#### [WHAT IS EXPECTED]
Type out all the records once more, exactly.

Items from a dataset:
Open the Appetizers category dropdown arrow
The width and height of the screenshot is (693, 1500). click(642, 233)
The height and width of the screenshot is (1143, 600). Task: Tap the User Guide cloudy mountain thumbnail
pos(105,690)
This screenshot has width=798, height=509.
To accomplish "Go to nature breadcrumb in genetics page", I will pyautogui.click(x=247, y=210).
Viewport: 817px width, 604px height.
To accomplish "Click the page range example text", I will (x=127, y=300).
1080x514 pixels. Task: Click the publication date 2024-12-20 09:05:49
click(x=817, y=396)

#### [SOLUTION TO THE EXERCISE]
Open the Appetizers category dropdown arrow
The width and height of the screenshot is (693, 1500). click(642, 233)
The height and width of the screenshot is (1143, 600). Task: Tap the User Guide cloudy mountain thumbnail
pos(105,690)
This screenshot has width=798, height=509.
To accomplish "Go to nature breadcrumb in genetics page", I will pyautogui.click(x=247, y=210).
Viewport: 817px width, 604px height.
To accomplish "Click the page range example text", I will (x=127, y=300).
1080x514 pixels. Task: Click the publication date 2024-12-20 09:05:49
click(x=817, y=396)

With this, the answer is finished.